M. Bovet (Sébastien) : Le gouvernement du Québec ne peut pas élargir le concept d'aide médicale à mourir parce que ce n'est pas dans son champ de juridiction pour donner l'aide médicale à mourir à quelqu'un qui n'est pas en fin de vie, c'est ça?

Mme Hivon : C'est ça. En fait, il y a deux obstacles. Le premier, il est constitutionnel, en lien au partage des compétences. Est-ce que, par exemple, pour des personnes handicapées, ce qui était prévu dans le jugement Carter, on pourrait le faire? Il y a un risque parce qu'on n'est pas face à des gens malades, on est plus dans une question de suicide assisté. Donc, c'est très complexe. Bien, c'est complexe, hein, il y a matière... mais nous, on a vraiment voulu ne jamais échapper notre loi. Donc, on est allés avec les balises de la compétence du Québec. Déjà, il y en a, vous savez, qui l'ont contestée, mais la validité a été réaffirmée. Donc, la question des personnes handicapées va beaucoup plus large, ça fait référence au concept de suicide assisté, donc on s'éloigne.

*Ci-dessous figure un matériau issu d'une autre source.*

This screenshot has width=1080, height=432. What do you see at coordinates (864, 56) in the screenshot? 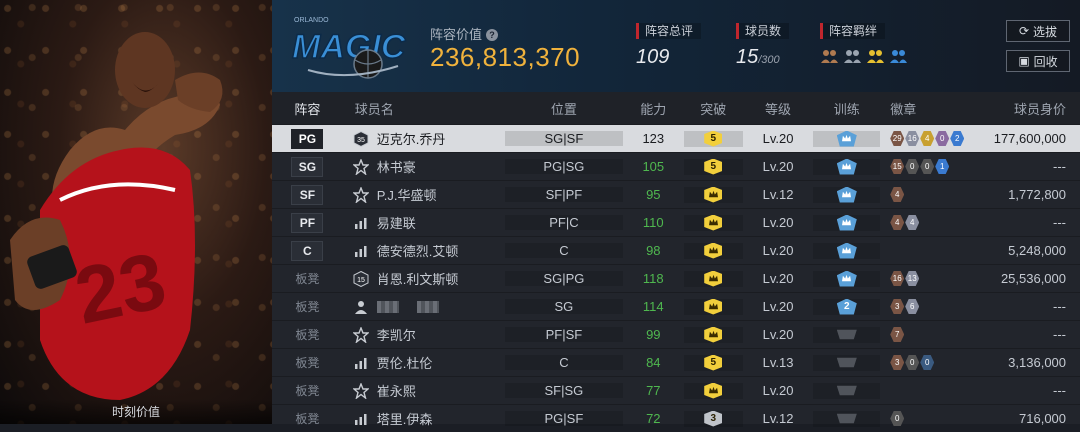
I see `bonds-icons` at bounding box center [864, 56].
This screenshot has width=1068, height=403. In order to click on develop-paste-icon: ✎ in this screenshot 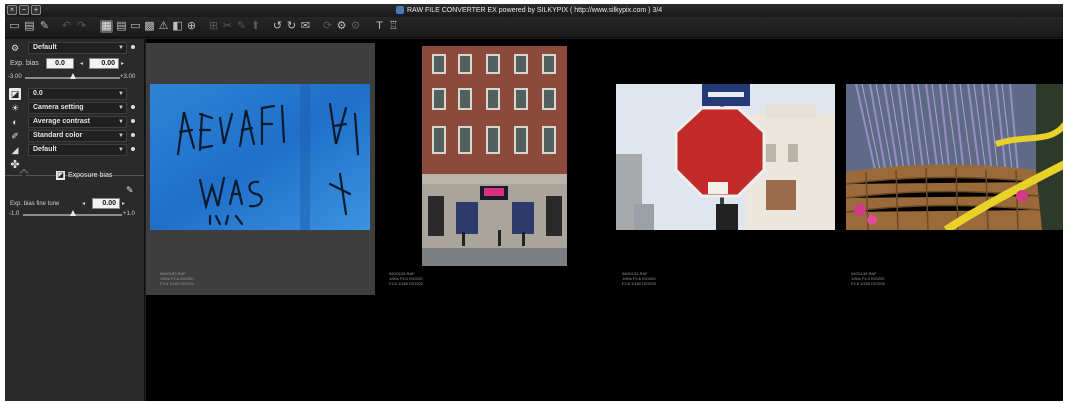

L'autre question, par ailleurs, c'est quand le fédéral est venu mettre son critère de mort raisonnablement prévisible, que certains voient un peu plus large que la fin de vie, moi, ce que j'avais dit, c'est que, là, c'est d'autres choses. On n'est pas dans le jugement de la Cour suprême, mais il y a quand même une différence entre mort raisonnablement prévisible et fin de vie. Est-ce qu'au Québec on aurait pu s'assurer que, si jamais il y a une interprétation plus large qui est donnée à ça, qu'on s'assure que les Québécois aient la même interprétation, vous me suivez? Donc, on aurait pu, par exemple, faire une loi d'application de la loi fédérale où, comme dans toutes les autres provinces où il n'y a pas de loi, il faut être conscients de ça, ils ont fonctionné avec des directives, un guide de pratiques, des normes du Collège des médecins. Donc, c'est l'ordre professionnel qui est venu édicter les règles et c'est comme ça qu'ils fonctionnent pour appliquer les changements au Code criminel. Donc, on aurait pu aussi faire ça. Et le Collège des médecins n'a toujours pas émis, si vous voulez, ces ajustements-là en lien avec la loi fédérale, mais ça, ce n'est plus incident, là, parce qu'aujourd'hui le gros débat, c'est de se dire : La loi fédérale doit être au même niveau que le jugement de la Cour suprême, elle doit le respecter, et ça a des incidences pour les gens. Donc, la contestation part vraiment de ça. C'est bon?

Puis je vous répète qu'il y a tout un autre enjeu qui est la question, là, pour les personnes atteintes d'Alzheimer et la question de pouvoir venir le prévoir de manière anticipée. Là, je pense que le gouvernement du Québec ne doit pas attendre une autre situation comme celle-là, et donc on doit être en mode solution puis avancer.

Et c'est pour ça qu'on lui réitère aujourd'hui notre appel qu'au-delà d'un comité d'experts qui ne permette pas d'aller entendre les gens qui... Parce que ça, ce n'est pas prévu dans le jugement de la Cour suprême. Il n'y a rien sur cette situation-là, d'une demande anticipée. Mais c'est sûr que ce débat-là, il est là, on l'a vu, là, depuis quelques mois avec les tristes incidents qui sont arrivés.

Donc, il faut encore une fois faire preuve de leadership et se donner tous les moyens pour y arriver plutôt que de forcer des gens, comme ce qui arrive aujourd'hui, à saisir les tribunaux. Donc, il vaut mieux être en avant de la parade que d'attendre trop, trop tard. Puis c'est pour ça qu'on pense que les gestes qui ont été annoncés qui, visiblement, n'ont toujours pas eu de répercussions — on n'en a plus du tout entendu parler depuis fin février — c'est un pas, ce n'est pas suffisant. Puis il faudrait aussi entendre la population là-dessus parce que, là-dessus aussi, il faut trouver le consensus social, et je pense que le Québec est très bien placé pour être un précurseur à nouveau là-dedans. Merci beaucoup de votre intérêt.